Load Misalign Buffer
Function Description
The LoadMisalignBuffer stores 1 misaligned Load instruction that crosses a 16-Byte boundary. Its execution logic is a 7-state state machine. When an instruction is detected as misaligned and crossing a 16-Byte boundary in the LoadUnit, it requests entry into the LoadMisalignBuffer. The LoadMisalignBuffer latches this Load instruction and splits it into two separate Load accesses (flows) which are then re-issued into the LoadUnit.

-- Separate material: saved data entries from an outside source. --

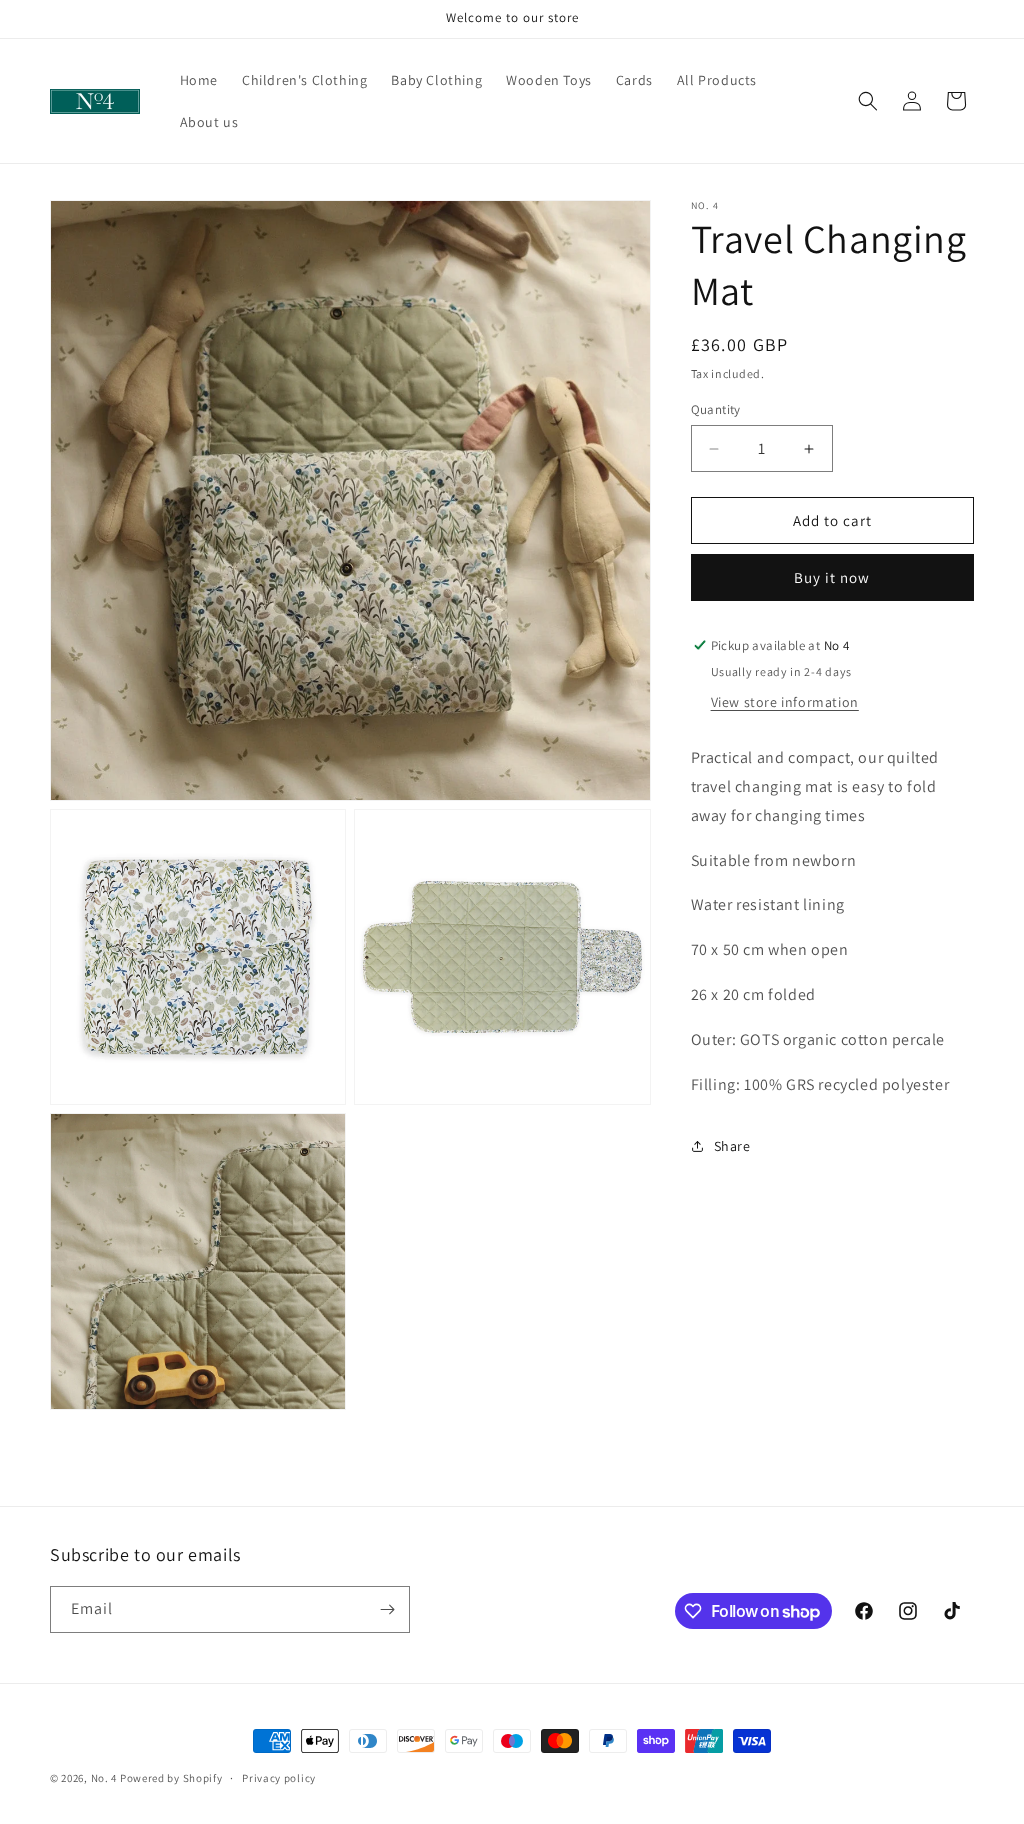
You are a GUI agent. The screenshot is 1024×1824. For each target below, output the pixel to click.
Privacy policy (279, 1778)
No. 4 (104, 1778)
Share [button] (732, 1146)
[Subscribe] (387, 1609)
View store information (785, 702)
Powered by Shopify (171, 1778)
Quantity (716, 409)
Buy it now (832, 577)
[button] (868, 101)
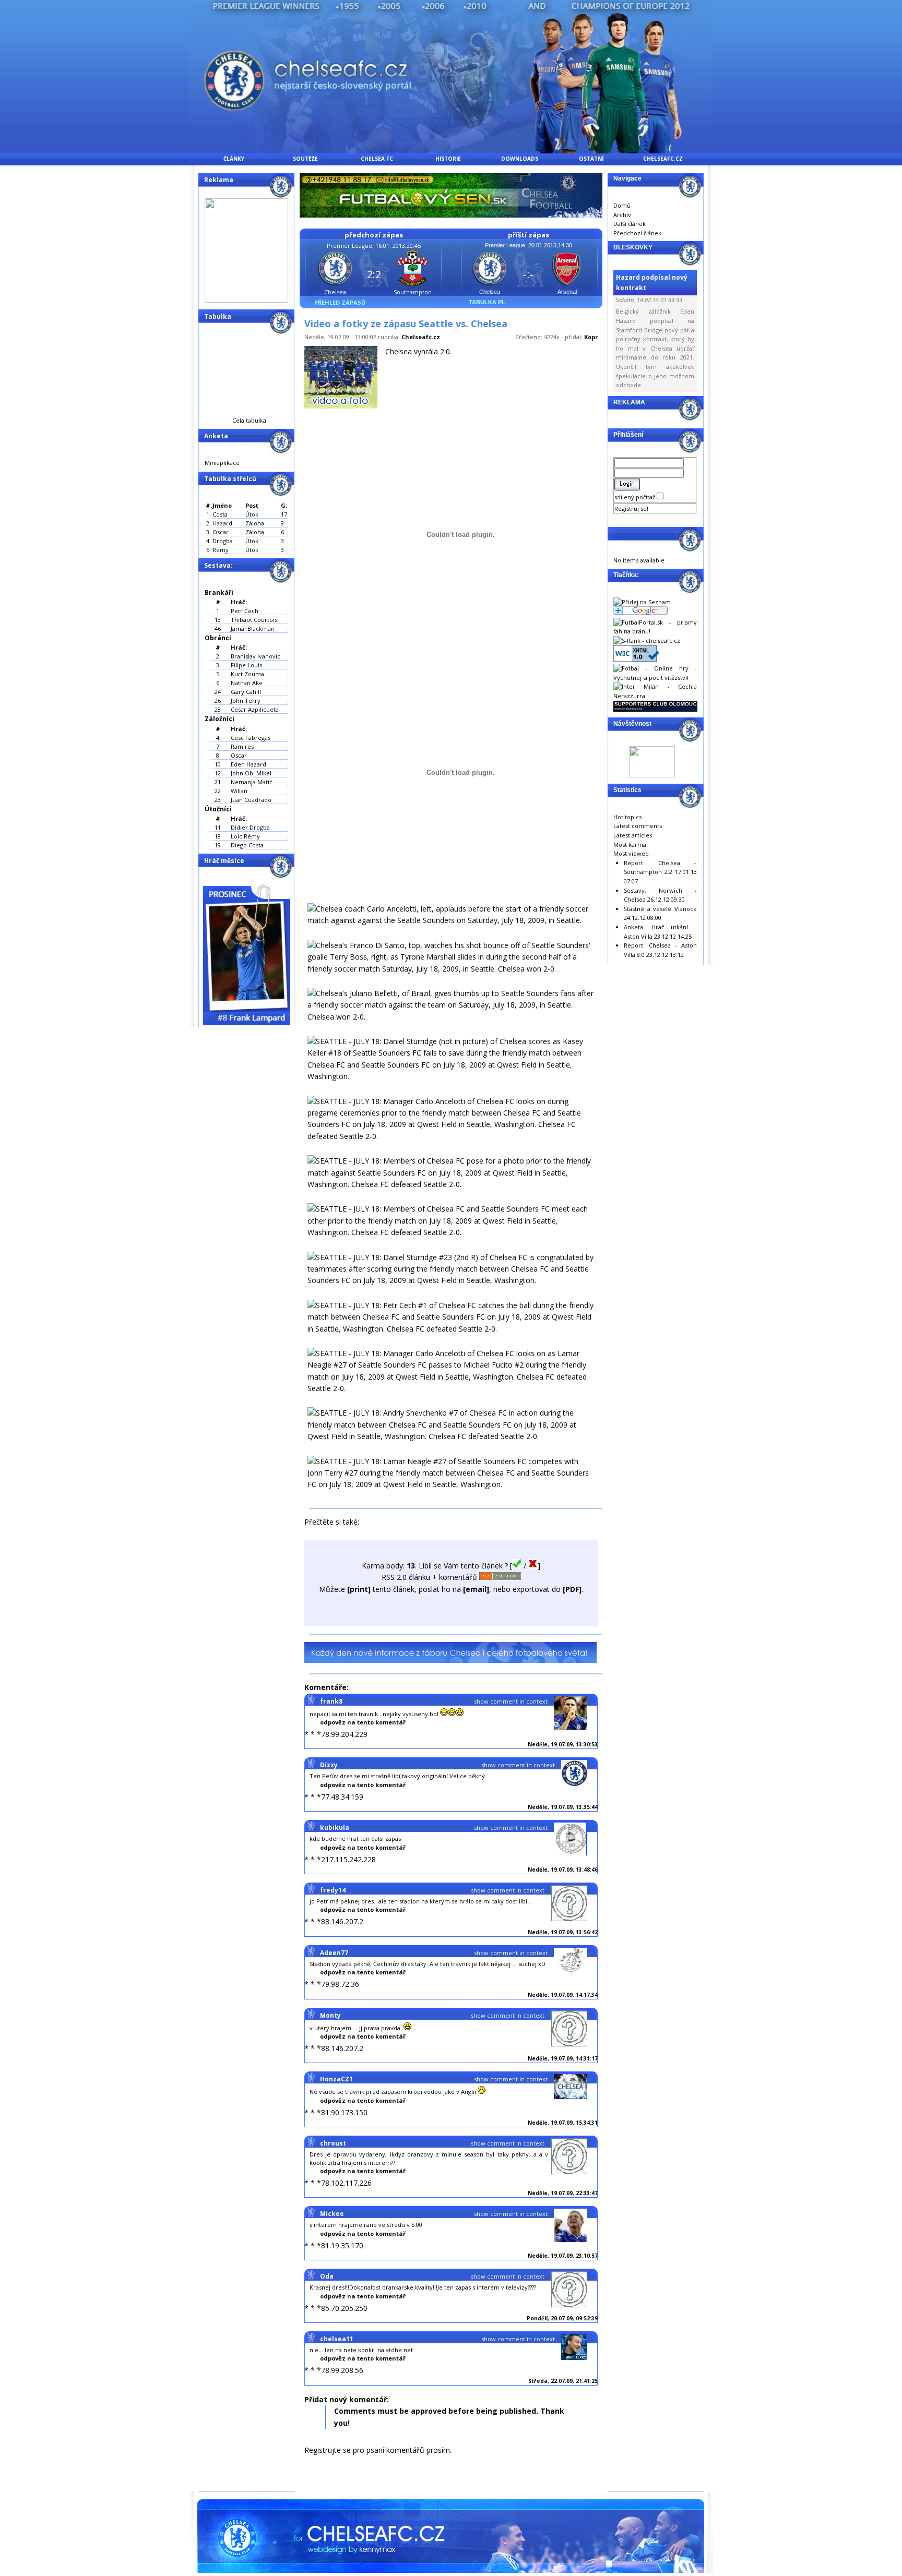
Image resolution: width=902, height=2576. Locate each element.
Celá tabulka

The LoadMisalignBuffer collects the Load accesses it issues. After both Load accesses complete execution, it performs data concatenation and then sends a wakeup operation back to the LoadUnit. This operation does not actually enter the LoadUnit pipeline for execution, but merely triggers a wakeup signal and takes three cycles. After three cycles, the LoadMisalignBuffer receives a write-back request from the LoadUnit again, marked as coming from the wakeup operation. At this point, the LoadMisalignBuffer dequeues and truly writes back to the backend and bypasses.
Scalar misaligned write-back to the backend must occur when LoadUnit 1's scalar write-back is not enabled. If this condition is not met, the LoadMisalignBuffer's write-back to the backend is blocked. Vector misaligned write-back to the VLMergeBuffer must occur when LoadUnit 1's vector scalar write-back is not enabled. If this condition is not met, the LoadMisalignBuffer's write-back to the VLMergeBuffer is blocked.

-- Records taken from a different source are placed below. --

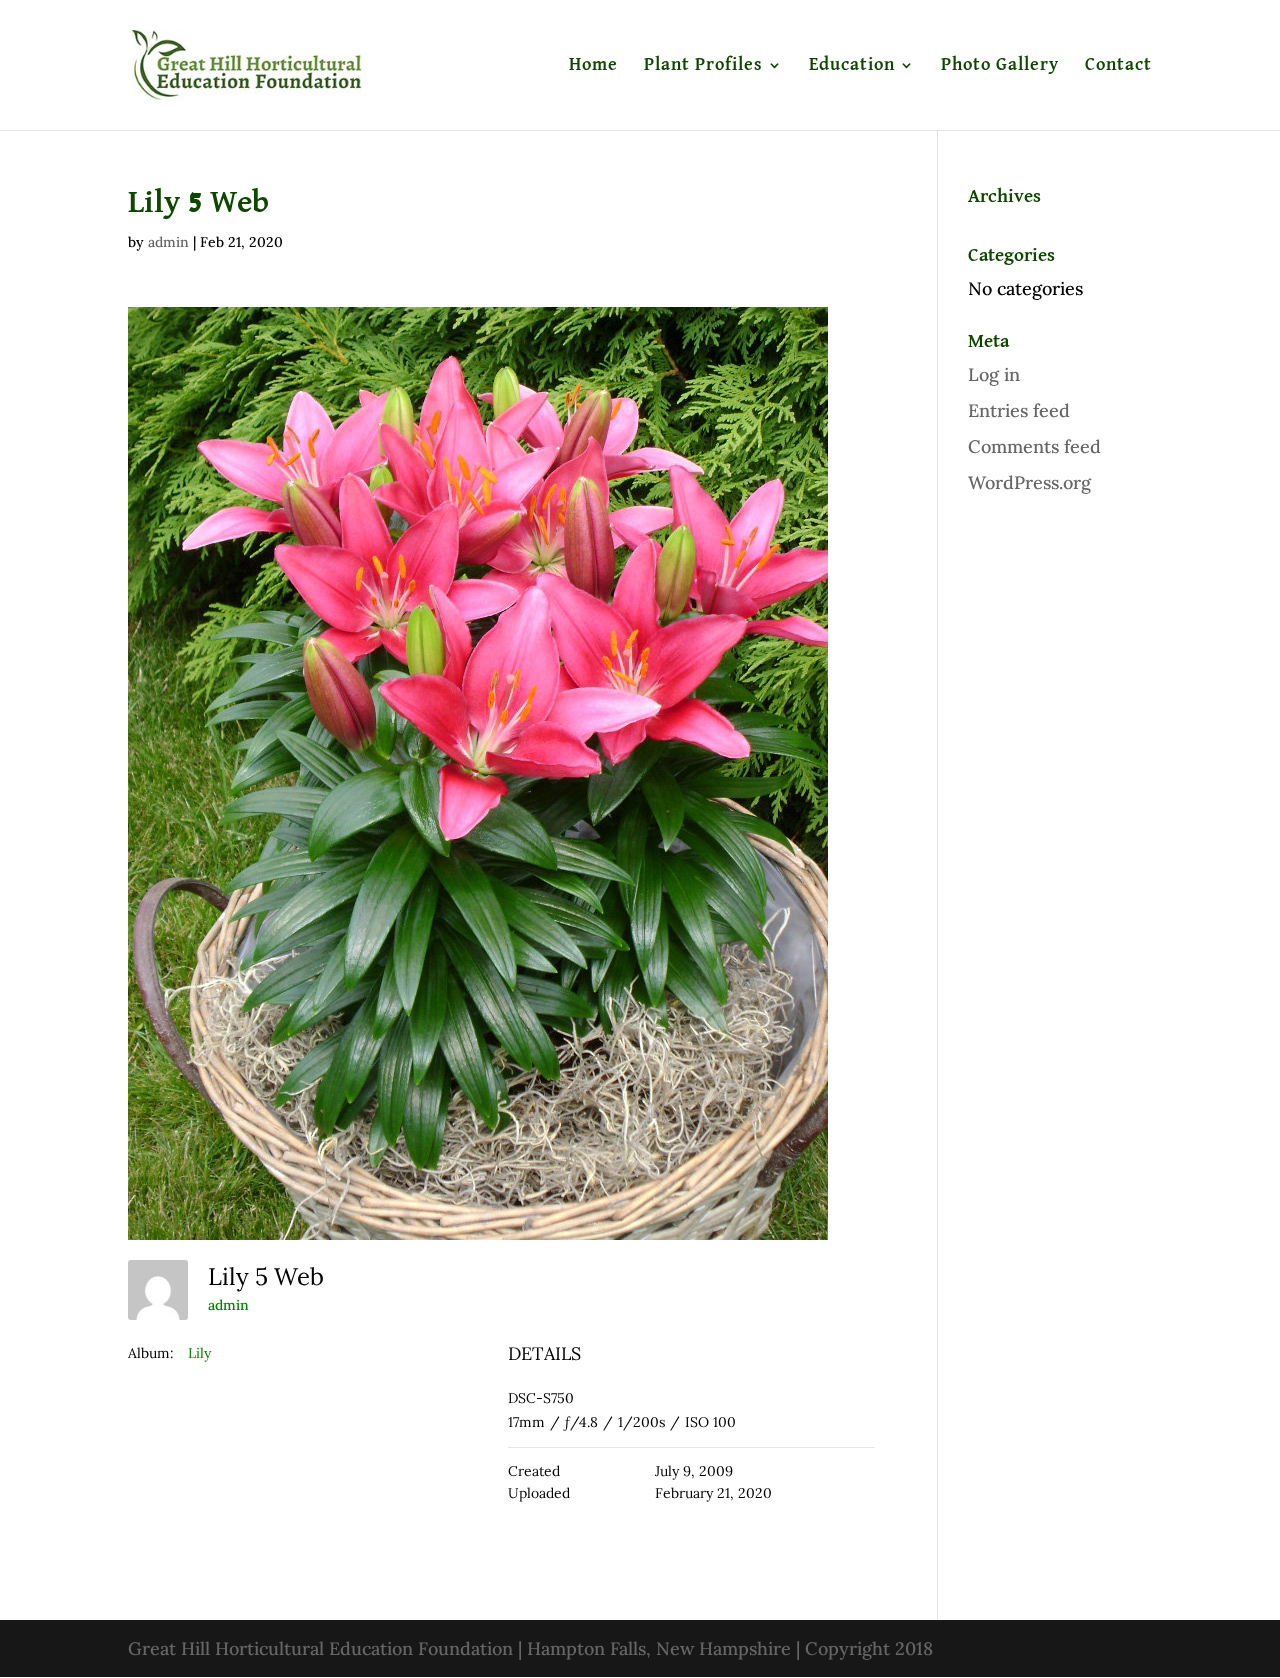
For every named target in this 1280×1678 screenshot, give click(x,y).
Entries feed (1019, 410)
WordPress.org (1029, 482)
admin (168, 242)
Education (852, 66)
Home (593, 66)
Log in (994, 374)
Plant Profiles (703, 66)
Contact (1118, 66)
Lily (199, 1353)
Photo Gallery (1000, 66)
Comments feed (1034, 446)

Feature 1: Supports Splitting Misaligned Loads Crossing 16-Byte Boundaries
Behavior varies based on the already completed flow. The state machine re-enters the s_req state after the first flow writes back, to send the second flow. If the first flow carries an exception upon writing back to the LoadMisalignBuffer, it will directly carry the exception information and write back to the backend, without needing to execute the second flow. Any flow writing back might produce a replay for any reason. The LoadMisalignBuffer chooses to resend this flow to the LoadUnit, regardless of the reason for the replay.
-
lb instructions can never be misaligned.
-
lh is split into two corresponding lb operations:
- lw split varies depending on the address splitting method:
- ld split varies depending on the address splitting method:
Feature 2: Supports Vector Misalignment
Vector misaligned flows are handled the same way as scalar misalignment, with the difference being that vector write-back goes to VLMergeBuffer, while scalar write-back goes directly to the backend.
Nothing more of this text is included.